• **Material for this task**:
Content starts

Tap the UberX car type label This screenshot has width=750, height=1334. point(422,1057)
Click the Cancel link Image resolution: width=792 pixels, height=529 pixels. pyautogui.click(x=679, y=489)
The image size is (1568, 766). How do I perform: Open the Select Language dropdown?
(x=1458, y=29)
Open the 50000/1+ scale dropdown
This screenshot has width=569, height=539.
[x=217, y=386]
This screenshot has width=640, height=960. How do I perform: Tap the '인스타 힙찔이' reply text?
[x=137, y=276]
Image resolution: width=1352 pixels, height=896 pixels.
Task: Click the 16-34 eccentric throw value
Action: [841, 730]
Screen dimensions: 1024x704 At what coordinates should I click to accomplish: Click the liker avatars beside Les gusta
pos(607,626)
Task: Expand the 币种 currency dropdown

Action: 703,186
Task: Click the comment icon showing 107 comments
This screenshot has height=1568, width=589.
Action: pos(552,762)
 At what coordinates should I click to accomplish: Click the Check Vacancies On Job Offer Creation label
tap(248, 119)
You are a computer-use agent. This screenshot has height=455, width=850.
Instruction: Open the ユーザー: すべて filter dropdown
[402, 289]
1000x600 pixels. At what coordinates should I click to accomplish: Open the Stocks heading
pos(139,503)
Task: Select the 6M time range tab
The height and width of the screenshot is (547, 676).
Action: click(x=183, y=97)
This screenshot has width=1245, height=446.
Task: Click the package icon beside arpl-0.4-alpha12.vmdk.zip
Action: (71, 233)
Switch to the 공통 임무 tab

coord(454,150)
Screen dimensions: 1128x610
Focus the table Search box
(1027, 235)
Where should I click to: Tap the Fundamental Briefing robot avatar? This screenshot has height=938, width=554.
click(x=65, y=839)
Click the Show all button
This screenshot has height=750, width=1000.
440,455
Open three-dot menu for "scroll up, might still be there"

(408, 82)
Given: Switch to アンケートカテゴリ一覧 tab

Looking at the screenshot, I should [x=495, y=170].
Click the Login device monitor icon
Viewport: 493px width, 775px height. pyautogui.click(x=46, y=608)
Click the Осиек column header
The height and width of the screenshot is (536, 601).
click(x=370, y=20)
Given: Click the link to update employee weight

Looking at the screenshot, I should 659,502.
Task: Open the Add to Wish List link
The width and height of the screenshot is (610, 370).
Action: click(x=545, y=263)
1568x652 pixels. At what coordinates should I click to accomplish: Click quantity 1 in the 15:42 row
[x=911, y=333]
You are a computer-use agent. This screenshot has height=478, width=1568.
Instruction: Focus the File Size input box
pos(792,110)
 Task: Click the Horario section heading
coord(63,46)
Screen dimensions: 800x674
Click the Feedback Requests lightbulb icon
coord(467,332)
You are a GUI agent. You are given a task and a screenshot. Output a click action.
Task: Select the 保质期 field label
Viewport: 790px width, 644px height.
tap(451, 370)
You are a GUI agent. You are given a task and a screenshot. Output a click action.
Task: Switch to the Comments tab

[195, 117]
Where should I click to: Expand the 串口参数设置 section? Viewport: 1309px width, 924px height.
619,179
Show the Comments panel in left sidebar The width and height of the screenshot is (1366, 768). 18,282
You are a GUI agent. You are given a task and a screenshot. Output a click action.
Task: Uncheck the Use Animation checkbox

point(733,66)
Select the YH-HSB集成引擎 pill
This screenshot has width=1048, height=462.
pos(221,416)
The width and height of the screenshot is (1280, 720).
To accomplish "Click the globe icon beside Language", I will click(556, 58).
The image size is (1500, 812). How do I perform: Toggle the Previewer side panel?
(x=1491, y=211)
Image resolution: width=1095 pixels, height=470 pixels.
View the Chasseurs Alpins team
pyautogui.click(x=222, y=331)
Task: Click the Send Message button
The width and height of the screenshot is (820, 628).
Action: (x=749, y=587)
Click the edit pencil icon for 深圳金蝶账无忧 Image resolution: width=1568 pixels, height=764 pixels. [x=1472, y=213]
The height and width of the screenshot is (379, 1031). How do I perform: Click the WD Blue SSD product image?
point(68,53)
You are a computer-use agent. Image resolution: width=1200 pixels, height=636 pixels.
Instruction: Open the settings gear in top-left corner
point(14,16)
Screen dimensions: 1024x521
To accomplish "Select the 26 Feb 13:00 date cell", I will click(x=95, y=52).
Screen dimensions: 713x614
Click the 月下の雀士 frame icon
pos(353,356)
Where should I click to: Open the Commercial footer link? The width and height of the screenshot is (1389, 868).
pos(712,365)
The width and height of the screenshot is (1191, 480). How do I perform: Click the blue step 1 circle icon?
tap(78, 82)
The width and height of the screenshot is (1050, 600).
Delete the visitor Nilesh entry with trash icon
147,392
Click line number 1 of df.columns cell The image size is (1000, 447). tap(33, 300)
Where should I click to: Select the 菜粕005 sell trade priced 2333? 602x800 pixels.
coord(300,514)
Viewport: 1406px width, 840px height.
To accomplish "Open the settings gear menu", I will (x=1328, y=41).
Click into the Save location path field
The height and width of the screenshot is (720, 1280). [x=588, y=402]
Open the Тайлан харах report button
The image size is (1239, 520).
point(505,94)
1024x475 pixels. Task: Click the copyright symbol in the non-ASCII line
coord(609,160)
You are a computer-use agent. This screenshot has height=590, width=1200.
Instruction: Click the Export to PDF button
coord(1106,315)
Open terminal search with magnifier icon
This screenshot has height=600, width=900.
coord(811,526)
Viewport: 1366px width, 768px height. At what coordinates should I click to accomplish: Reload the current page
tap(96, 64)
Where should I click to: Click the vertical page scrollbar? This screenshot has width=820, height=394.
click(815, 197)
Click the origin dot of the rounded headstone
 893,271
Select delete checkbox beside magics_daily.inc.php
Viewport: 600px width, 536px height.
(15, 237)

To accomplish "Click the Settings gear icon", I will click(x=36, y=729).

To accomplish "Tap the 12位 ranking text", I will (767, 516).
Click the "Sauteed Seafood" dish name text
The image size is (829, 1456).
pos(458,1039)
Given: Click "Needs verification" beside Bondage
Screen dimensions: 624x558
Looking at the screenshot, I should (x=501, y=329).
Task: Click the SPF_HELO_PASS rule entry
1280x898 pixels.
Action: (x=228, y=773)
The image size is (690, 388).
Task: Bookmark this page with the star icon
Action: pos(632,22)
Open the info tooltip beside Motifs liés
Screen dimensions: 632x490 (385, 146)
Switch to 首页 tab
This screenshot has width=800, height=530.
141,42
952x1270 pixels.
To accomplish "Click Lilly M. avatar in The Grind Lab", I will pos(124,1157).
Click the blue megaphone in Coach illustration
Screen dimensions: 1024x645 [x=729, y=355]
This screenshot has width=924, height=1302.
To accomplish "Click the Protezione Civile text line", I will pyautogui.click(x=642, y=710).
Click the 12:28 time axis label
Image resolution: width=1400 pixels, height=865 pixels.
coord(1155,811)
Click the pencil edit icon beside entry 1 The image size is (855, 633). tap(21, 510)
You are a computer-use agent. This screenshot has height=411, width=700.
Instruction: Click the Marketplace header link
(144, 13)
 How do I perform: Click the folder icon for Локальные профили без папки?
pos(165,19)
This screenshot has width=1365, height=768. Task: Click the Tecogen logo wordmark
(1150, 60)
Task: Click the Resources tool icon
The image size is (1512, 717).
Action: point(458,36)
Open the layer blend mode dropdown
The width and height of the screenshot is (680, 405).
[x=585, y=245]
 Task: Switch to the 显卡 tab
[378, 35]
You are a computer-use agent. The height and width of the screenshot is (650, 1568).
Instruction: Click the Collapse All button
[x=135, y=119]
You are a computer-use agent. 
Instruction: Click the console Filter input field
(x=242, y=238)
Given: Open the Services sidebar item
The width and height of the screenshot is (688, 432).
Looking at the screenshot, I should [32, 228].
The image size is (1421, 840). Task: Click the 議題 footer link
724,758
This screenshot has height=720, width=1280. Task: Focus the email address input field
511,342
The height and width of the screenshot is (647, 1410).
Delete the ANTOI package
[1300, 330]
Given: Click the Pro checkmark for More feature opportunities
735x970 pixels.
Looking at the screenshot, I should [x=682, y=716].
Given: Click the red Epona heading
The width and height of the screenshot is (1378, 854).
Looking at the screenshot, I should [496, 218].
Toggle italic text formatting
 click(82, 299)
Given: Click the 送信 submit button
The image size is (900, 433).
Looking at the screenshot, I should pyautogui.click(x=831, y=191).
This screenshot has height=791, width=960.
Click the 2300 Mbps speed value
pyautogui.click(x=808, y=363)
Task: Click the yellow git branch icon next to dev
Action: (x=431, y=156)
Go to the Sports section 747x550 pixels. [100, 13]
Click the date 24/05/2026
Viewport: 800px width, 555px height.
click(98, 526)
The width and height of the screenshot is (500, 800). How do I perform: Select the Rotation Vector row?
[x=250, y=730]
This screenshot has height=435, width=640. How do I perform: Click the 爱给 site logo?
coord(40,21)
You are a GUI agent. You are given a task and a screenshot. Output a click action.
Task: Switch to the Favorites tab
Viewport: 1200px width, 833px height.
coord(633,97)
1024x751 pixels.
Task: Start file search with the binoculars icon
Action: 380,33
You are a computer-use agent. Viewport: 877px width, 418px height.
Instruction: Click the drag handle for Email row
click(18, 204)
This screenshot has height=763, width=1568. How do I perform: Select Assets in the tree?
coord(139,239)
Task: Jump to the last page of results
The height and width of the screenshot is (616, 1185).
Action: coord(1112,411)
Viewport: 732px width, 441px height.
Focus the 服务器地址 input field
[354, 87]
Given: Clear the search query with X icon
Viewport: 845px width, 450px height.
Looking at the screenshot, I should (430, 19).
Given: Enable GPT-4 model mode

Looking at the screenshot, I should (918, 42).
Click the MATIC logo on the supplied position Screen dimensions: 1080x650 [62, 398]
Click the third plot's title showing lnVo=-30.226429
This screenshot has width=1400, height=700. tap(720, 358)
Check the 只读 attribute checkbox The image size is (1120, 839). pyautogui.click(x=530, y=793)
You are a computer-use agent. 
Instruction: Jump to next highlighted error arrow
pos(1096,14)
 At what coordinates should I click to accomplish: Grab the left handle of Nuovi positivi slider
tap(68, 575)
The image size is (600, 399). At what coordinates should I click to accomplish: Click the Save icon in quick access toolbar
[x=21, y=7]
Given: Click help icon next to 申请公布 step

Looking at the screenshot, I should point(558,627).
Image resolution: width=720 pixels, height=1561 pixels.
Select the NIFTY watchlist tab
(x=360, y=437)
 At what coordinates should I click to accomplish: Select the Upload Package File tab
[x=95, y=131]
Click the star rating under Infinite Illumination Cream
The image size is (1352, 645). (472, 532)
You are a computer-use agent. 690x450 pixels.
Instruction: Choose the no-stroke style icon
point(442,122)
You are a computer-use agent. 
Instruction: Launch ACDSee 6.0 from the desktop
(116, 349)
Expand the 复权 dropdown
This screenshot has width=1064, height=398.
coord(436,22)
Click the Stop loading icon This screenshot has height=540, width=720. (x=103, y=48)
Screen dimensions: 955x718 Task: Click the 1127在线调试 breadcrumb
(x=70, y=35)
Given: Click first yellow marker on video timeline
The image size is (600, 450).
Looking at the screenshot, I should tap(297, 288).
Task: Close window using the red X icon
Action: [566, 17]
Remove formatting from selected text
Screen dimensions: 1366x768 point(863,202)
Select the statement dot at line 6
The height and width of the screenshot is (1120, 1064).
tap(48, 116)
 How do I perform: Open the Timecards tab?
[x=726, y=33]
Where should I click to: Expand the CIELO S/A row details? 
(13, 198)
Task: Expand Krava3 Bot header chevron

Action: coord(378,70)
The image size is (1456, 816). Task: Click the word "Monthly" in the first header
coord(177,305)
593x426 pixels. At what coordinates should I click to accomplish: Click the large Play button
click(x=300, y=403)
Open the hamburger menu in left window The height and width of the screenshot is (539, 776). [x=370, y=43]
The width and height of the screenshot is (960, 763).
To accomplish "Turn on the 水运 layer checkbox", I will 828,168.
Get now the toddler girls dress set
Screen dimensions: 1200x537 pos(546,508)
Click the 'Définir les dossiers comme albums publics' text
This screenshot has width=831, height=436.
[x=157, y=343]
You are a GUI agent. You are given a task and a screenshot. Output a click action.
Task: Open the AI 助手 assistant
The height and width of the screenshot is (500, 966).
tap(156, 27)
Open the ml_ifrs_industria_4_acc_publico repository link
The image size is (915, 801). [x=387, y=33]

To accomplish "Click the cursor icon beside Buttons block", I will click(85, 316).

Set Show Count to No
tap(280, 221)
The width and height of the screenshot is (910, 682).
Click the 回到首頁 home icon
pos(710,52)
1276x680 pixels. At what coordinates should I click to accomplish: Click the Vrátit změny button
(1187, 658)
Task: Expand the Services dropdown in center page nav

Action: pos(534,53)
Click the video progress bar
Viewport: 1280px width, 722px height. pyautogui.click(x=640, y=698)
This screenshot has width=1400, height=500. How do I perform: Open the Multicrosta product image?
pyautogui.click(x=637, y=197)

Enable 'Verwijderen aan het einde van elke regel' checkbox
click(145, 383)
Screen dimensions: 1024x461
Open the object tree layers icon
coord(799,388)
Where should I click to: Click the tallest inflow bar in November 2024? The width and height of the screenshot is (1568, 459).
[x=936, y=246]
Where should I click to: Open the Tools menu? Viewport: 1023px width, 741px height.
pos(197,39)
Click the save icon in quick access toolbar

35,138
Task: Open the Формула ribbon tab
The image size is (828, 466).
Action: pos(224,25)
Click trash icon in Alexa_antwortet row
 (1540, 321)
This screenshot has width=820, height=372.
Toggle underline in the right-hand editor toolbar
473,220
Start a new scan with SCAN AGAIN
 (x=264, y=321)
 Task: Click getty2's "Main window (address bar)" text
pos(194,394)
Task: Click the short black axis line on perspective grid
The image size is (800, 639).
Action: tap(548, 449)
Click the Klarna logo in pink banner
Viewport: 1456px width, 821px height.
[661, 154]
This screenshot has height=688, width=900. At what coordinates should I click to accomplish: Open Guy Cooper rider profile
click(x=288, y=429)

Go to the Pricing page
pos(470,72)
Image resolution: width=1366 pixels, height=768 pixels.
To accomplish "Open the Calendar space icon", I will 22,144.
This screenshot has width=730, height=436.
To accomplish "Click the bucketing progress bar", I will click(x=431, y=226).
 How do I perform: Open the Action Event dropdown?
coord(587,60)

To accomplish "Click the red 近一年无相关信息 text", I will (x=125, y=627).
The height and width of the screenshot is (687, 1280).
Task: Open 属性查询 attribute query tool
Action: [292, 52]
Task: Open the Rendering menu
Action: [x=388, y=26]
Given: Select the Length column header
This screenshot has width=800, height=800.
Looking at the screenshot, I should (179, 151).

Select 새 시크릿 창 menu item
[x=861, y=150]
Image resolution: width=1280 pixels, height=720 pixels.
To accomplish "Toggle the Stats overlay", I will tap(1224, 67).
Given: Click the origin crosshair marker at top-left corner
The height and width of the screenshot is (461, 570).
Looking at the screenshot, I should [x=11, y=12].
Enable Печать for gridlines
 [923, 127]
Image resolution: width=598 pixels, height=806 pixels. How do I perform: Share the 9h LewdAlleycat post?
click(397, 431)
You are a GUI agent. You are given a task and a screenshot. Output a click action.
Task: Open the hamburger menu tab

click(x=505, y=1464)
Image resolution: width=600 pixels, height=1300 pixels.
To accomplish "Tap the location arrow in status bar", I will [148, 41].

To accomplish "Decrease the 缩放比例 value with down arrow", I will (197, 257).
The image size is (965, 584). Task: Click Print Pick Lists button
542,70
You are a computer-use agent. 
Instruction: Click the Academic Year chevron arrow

Content ends

• **Required work**:
Report, for the data above, every line in which the string "pencil" appears.

• **Task solution**:
Click the edit pencil icon for 深圳金蝶账无忧 Image resolution: width=1568 pixels, height=764 pixels. [x=1472, y=213]
Click the pencil edit icon beside entry 1 The image size is (855, 633). tap(21, 510)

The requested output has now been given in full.